Le projet de tiers-lieu à Pamiers

Pamiers est une commune de 16 000 habitants située dans un département rural, celui de l’Ariège, en Occitanie.

Ville moyenne, elle abrite de nombreuses centralités du département et un bassin d’emploi qui a su se conforter grâce à l’industrie sidérurgique.

Pour autant, conséquence de politiques publiques essentiellement concentrées sur le développement économique du territoire, la ville a vu son centre ancien dépérir petit à petit.

Un projet de tiers-lieu pour contribuer à la redynamisation du centre ancien de Pamiers ! Telle était l’idée d’un groupe d’habitants dans lequel on retrouve Bernard Brunet, à l’initiative du projet et que nous sommes allés rencontrer en août dernier.

Selon Bernard Brunet, ancien consultant en développement local, une dynamique fait jour dans les territoires ruraux pour mettre en place ce type d’initiatives, qu’elles soient citoyennes ou municipales.

Des lieux comme des tiers-lieux ont toute leur place dans les processus de redynamisation des cœurs de ville.

Quels sont donc les éléments pour qu’un tiers-lieu devienne partie intégrante de la vie locale d’une commune et comment s’intègre-t-il dans un processus de redynamisation ?
Quelle a été l’expérience de Pamiers autour de cette question ?

1 – Le contexte de Pamiers

Il est un paradoxe sur la ville de Pamiers.

---------------

- [Consigne]
Pouvez-vous recopier le texte sur le tiers-lieu de Pamiers de « Le projet de » à « à l’industrie sidérurgique. » en substituant « Aude » à « Ariège » ? Vous n'aurez pas besoin des données.

- [Extrait des données]
---------------

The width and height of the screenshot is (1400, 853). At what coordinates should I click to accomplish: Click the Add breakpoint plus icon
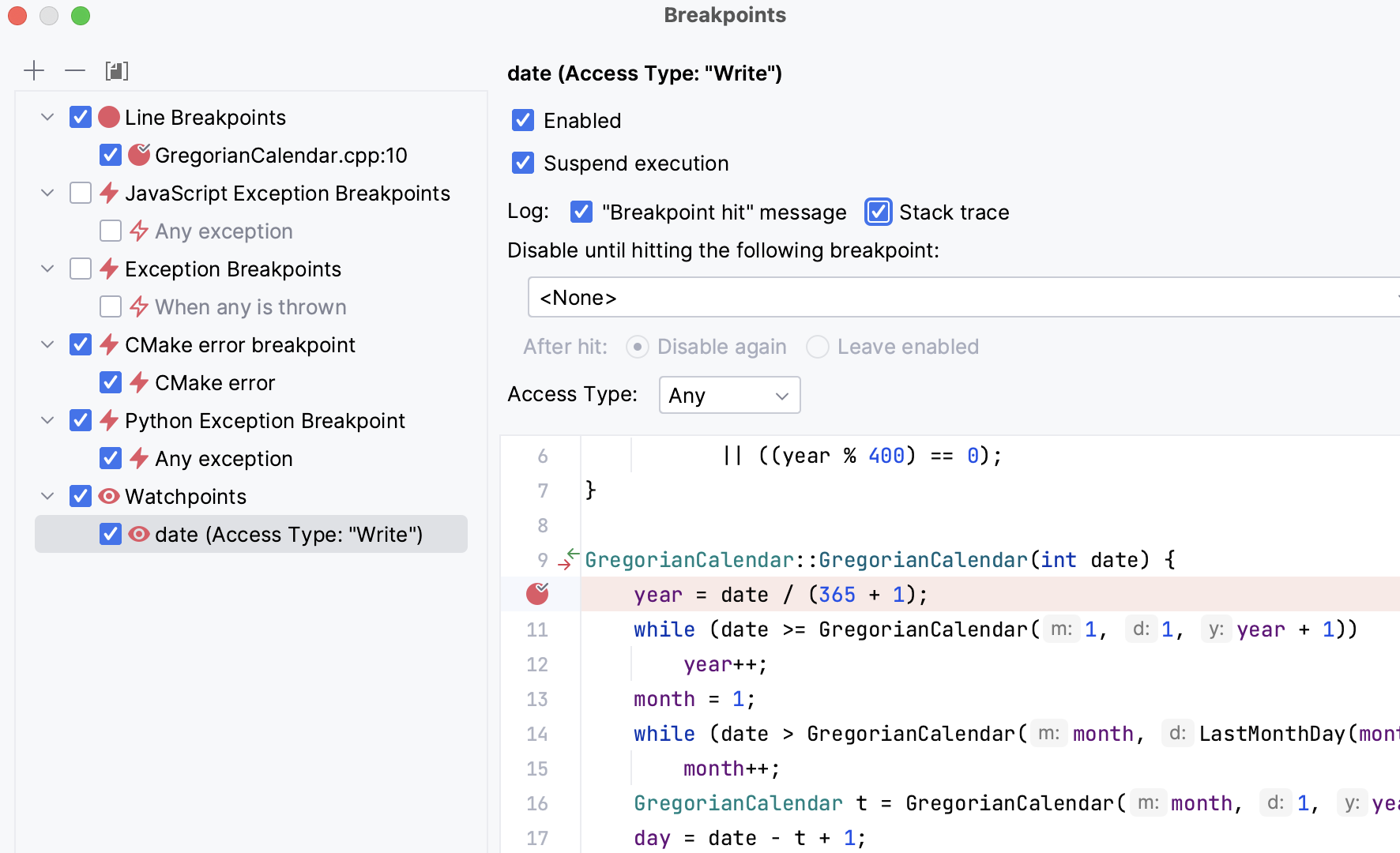[x=34, y=71]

---------------

- [Réponse attendue]
Le projet de tiers-lieu à Pamiers

Pamiers est une commune de 16 000 habitants située dans un département rural, celui de l’Aude, en Occitanie.

Ville moyenne, elle abrite de nombreuses centralités du département et un bassin d’emploi qui a su se conforter grâce à l’industrie sidérurgique.